The Brunnstrom Approach sets out a sequence of stages of recovery from hemiplegia after a stroke. It was developed by the Swedish physical therapist Signe Brunnström, and emphasises the synergic pattern of movement which develops during recovery. This approach encourages development of flexor and extensor synergies during early recovery, with the intention that synergic activation of muscles will, with training, transition into voluntary activation of movements.

Sequential motor recovery following stroke
The Brunnstrom Approach follows six proposed stages of sequential motor recovery after a stroke.

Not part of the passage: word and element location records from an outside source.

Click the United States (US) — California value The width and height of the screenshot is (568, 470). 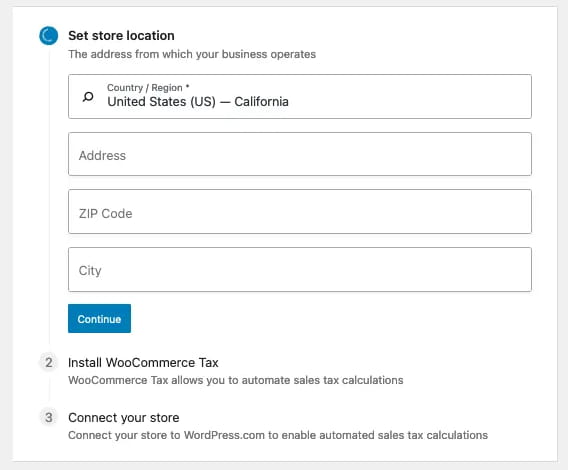(198, 102)
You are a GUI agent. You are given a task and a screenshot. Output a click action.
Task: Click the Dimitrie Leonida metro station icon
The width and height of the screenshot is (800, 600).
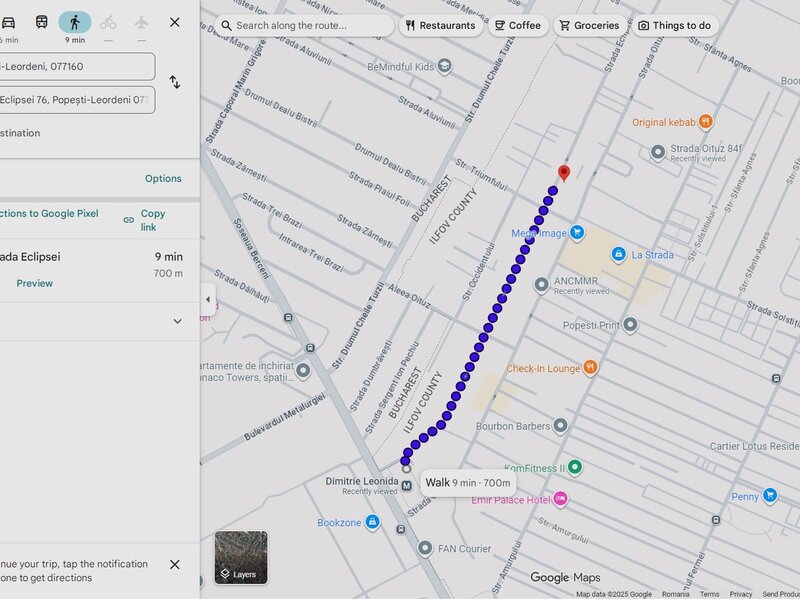pyautogui.click(x=406, y=486)
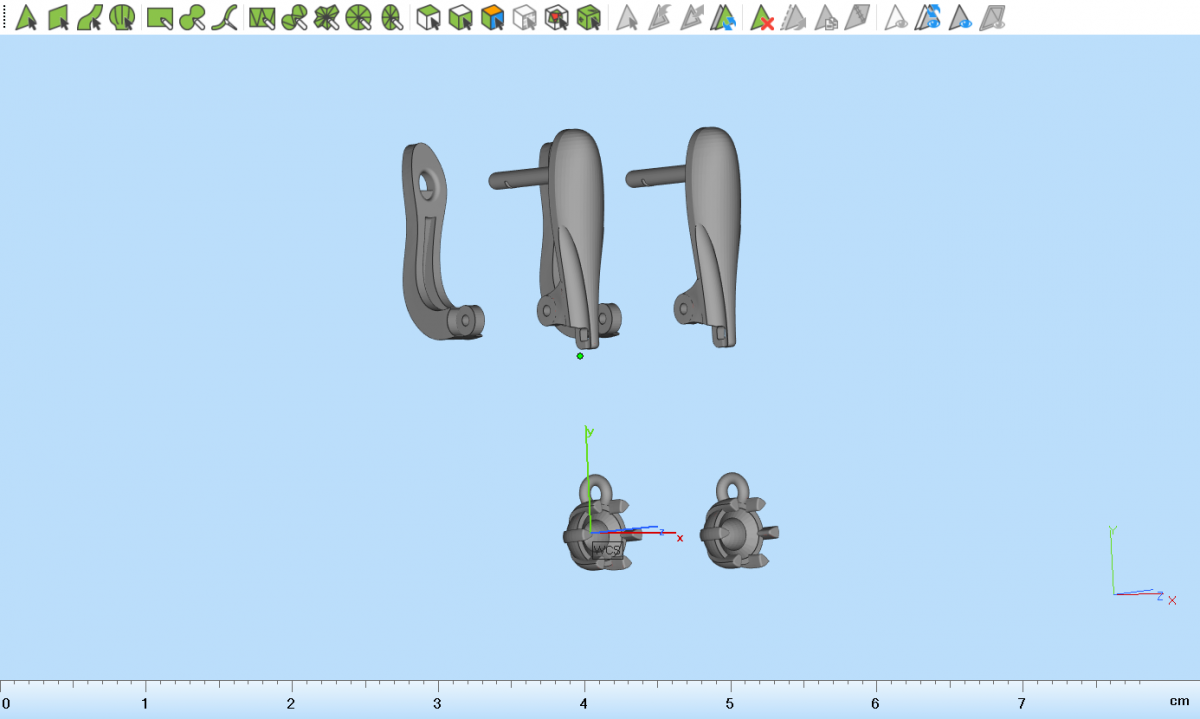Click the triangle with red X icon
Image resolution: width=1200 pixels, height=719 pixels.
point(763,17)
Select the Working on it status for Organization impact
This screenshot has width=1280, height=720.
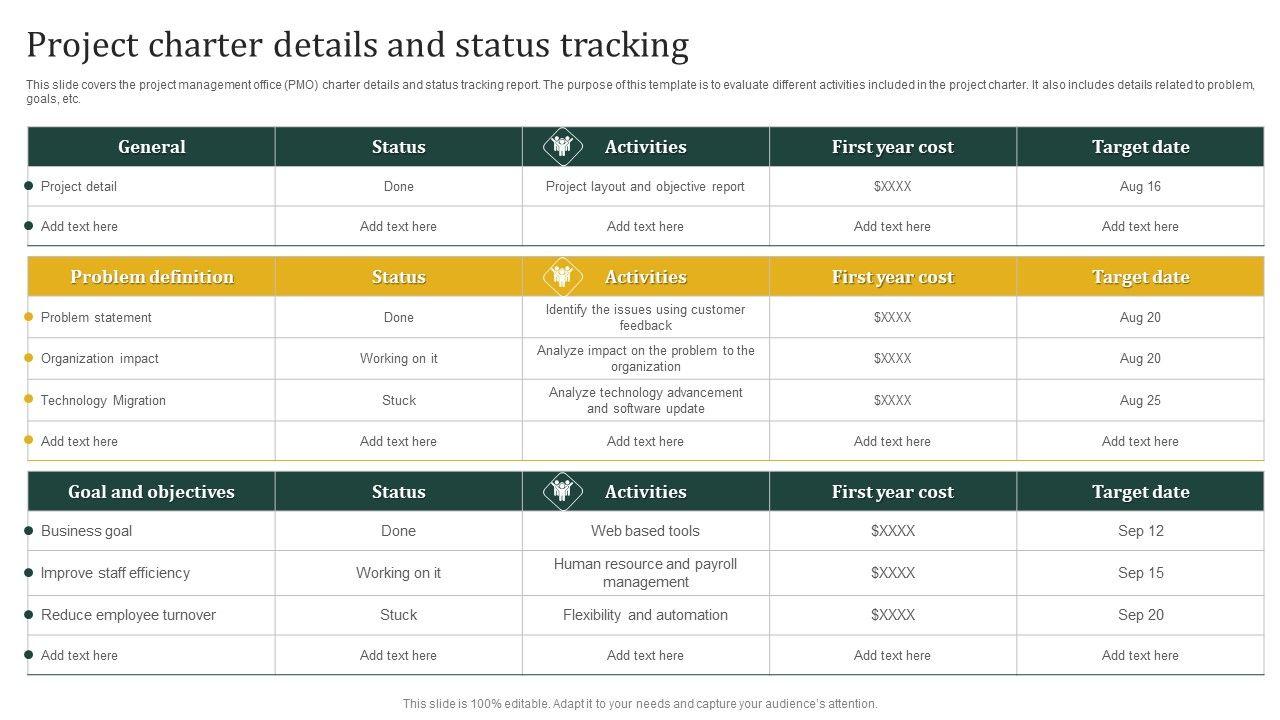(x=398, y=358)
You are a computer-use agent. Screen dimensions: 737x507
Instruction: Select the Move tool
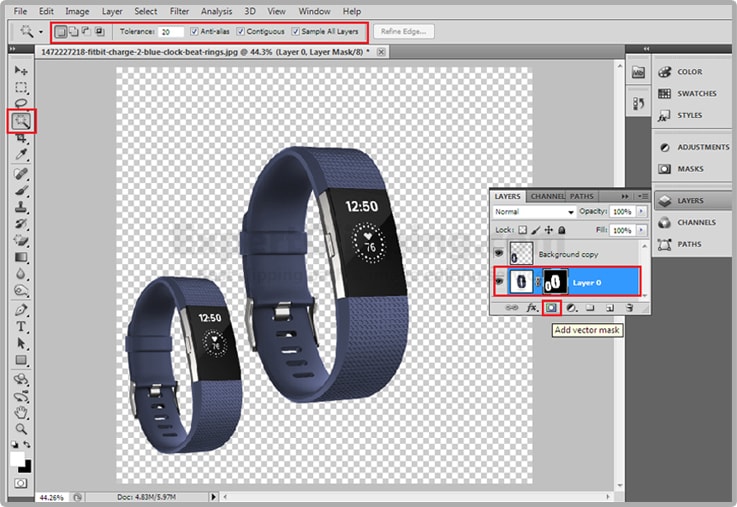[x=21, y=71]

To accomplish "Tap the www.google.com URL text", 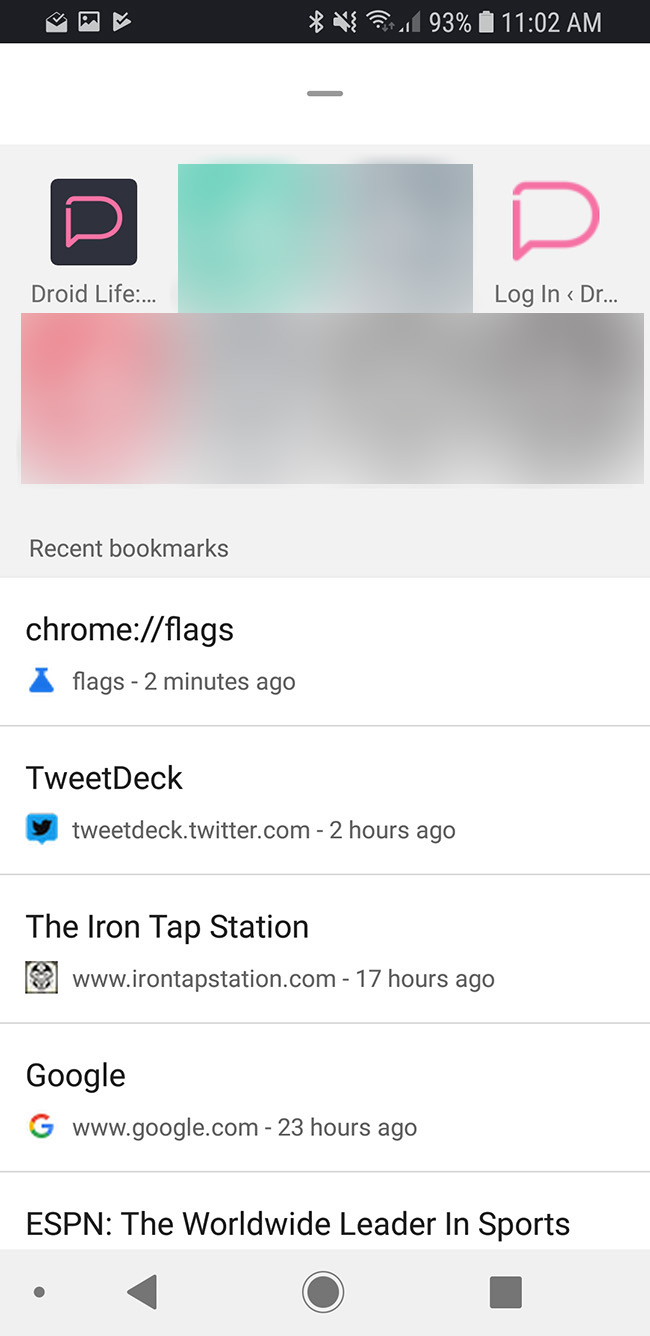I will pos(165,1128).
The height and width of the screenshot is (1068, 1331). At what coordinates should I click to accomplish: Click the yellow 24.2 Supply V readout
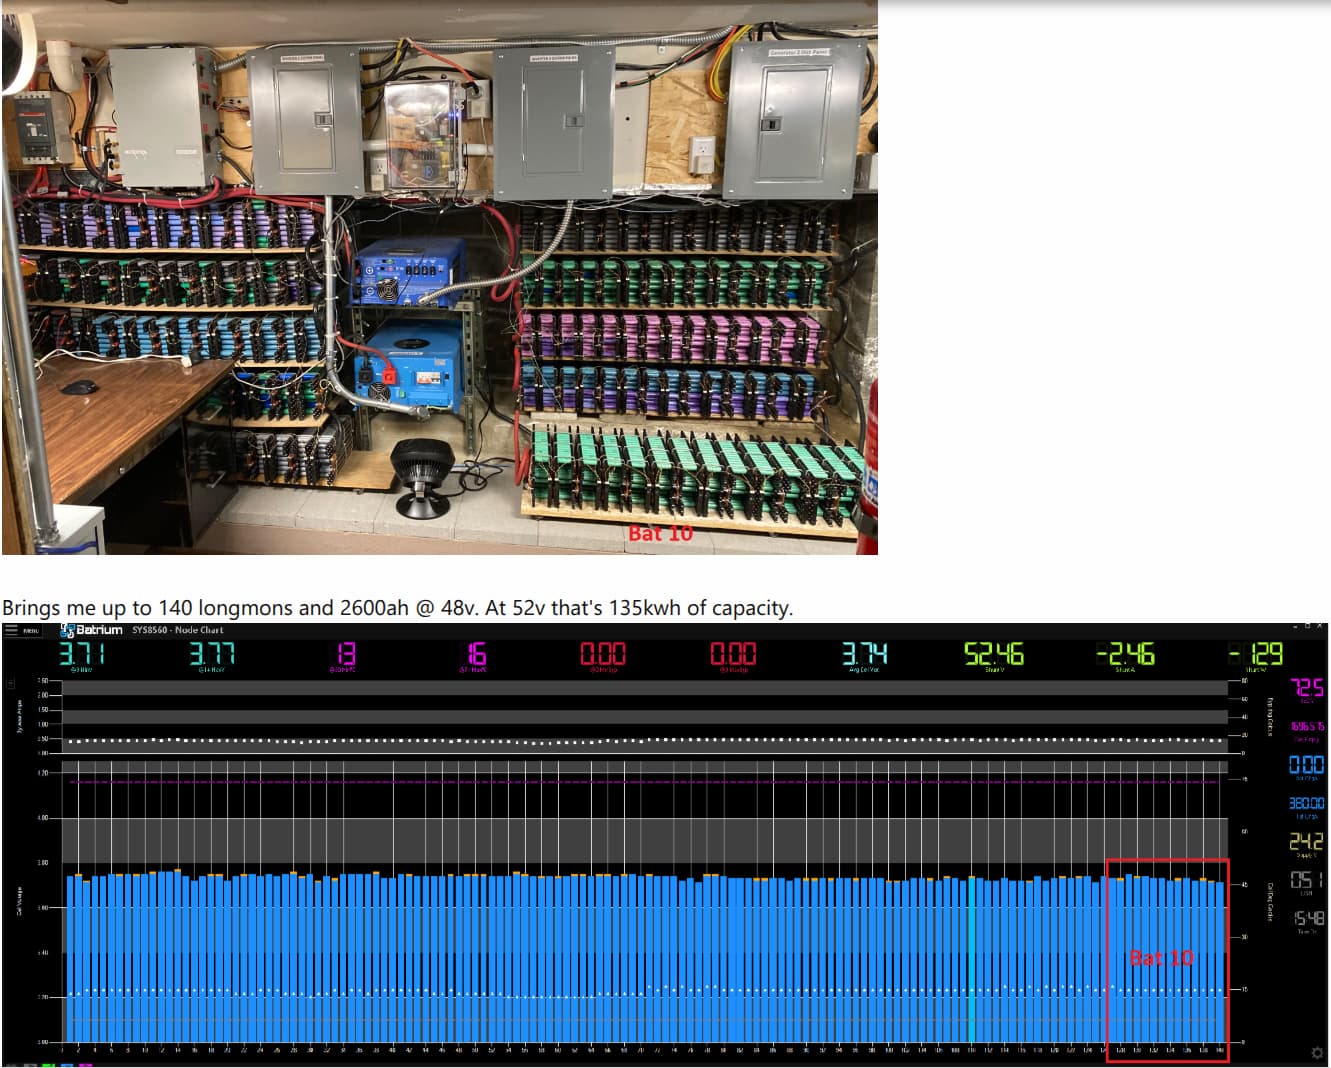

A patient can plateau at any of these stages, but will generally follow this sequence if he or she makes a full recovery. The variability found between patients depends on the location and severity of the lesion, and the potential for adaptation.

Brunnstrom (1966, 1970) and Sawner (1992) also described the process of recovery following stroke-induced hemiplegia. The process was divided into a number of stages:

Flaccidity (immediately after the onset)
No "voluntary" movements on the affected side can be initiated
Spasticity appears
Basic synergy patterns appear
Minimal voluntary movements may be present
Patient gains voluntary control over synergies
Increase in spasticity
Some movement patterns out of synergy are mastered (synergy patterns still predominate)
Decrease in spasticity
If progress continues, more complex movement combinations are learned as the basic synergies lose their dominance over motor acts
Further decrease in spasticity
Disappearance of spasticity
Individual joint movements become possible and coordination approaches normal
Normal function is restored

The 6 stages are as follows:

Assessment methods
The six component stages of the Brunnstrom Approach have influenced the development of a variety of standardized assessment methods used by physiotherapists and occupational therapists to evaluate and track the progress of persons recovering from stroke. The Fugl Meyer Assessment of Physical Performance (FMA) is an example of one widely used scale. The FMA consists of five sub-scales that relate to various aspects of a patient's upper and lower extremity, and the sub-scales are as follows:
Motor
Balance
Sensation
Joint Range of Motion
Pain
Each component of the FMA may be evaluated and scored individually or, a total possible summative score for all 5 sub-scales of 226 may be used to track a patient's degree of recovery.

The influence of the Brunnstrom Approach on the development of the FMA is most evident within the Motor sub-scale for both the upper and lower extremity where there is a strong emphasis on the evaluation of muscle synergies.